TASK TO COMPLETE —
Copy out the entries below, swapping "screenshot" for "screen capture" wherever it appears and leaving everything else as it is. Omit the pictures.

DATASET —
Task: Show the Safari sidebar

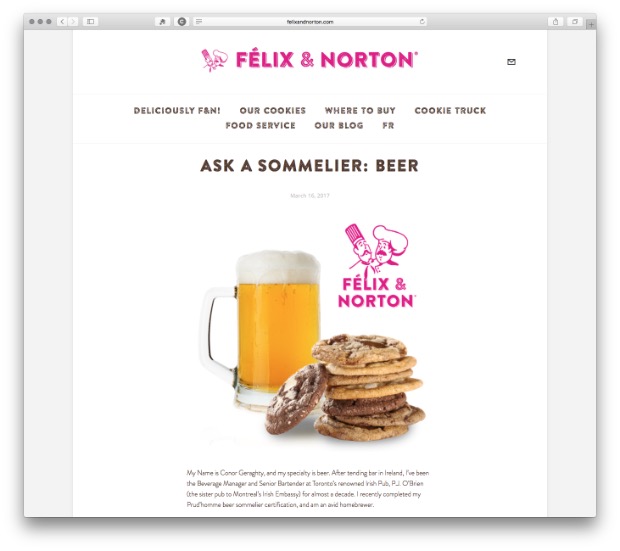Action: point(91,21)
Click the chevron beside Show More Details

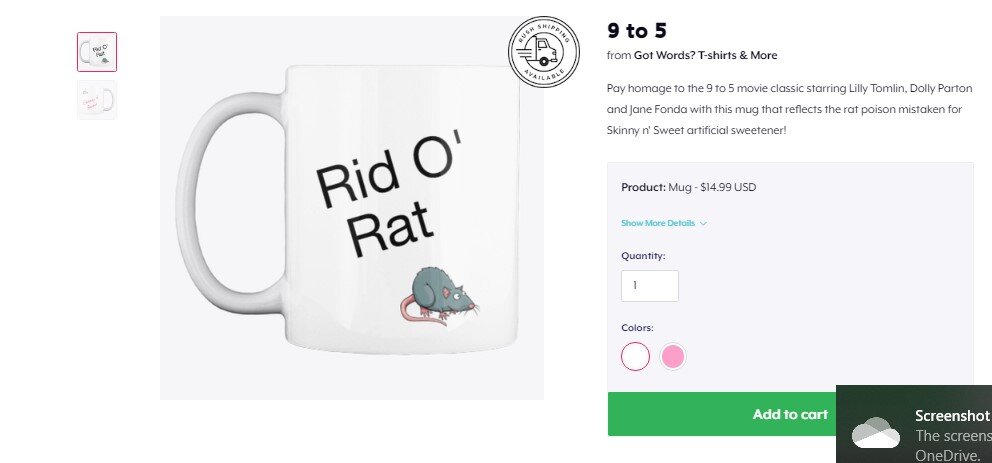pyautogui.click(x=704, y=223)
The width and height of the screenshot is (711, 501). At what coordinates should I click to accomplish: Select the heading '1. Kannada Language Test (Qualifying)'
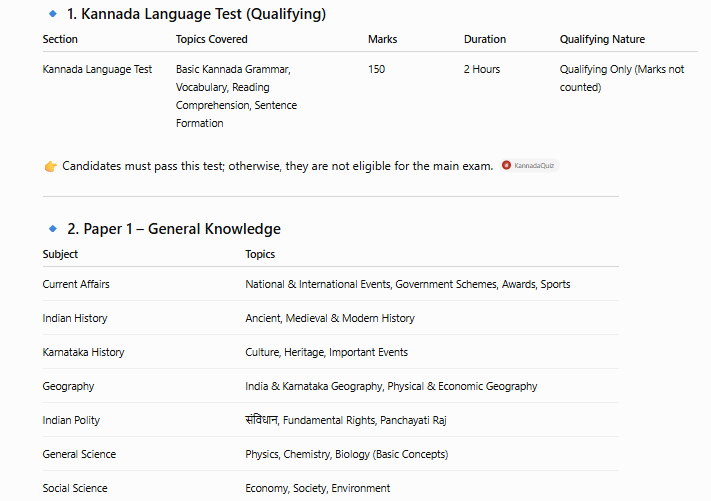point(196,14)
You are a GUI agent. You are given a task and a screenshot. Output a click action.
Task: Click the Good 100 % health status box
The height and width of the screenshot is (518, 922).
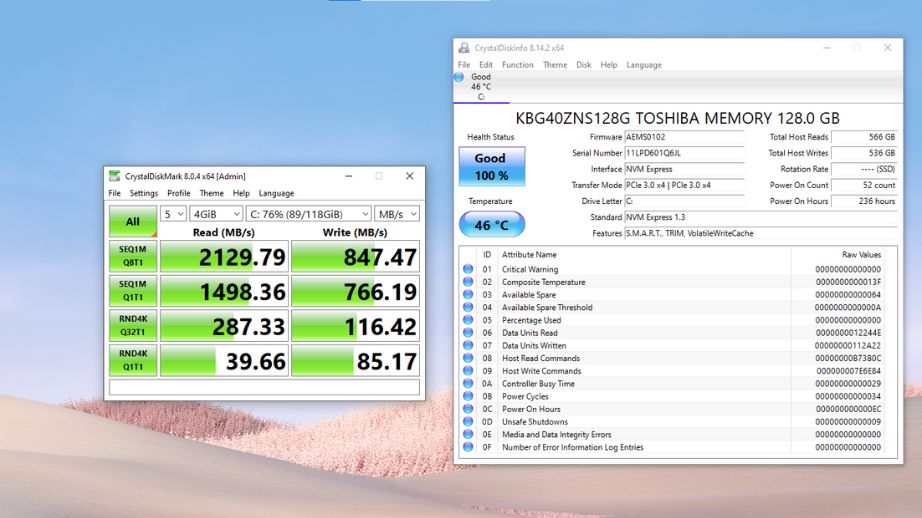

TASK RESPONSE —
Task: Show the Safari sidebar

Action: point(91,21)
Click the chevron beside Show More Details

pyautogui.click(x=704, y=223)
The width and height of the screen capture is (711, 501). At what coordinates should I click to accomplish: Select the heading '1. Kannada Language Test (Qualifying)'
point(196,14)
You are a GUI agent. You are given a task and a screen capture. Output a click action.
Task: Click the Good 100 % health status box
The height and width of the screen capture is (518, 922).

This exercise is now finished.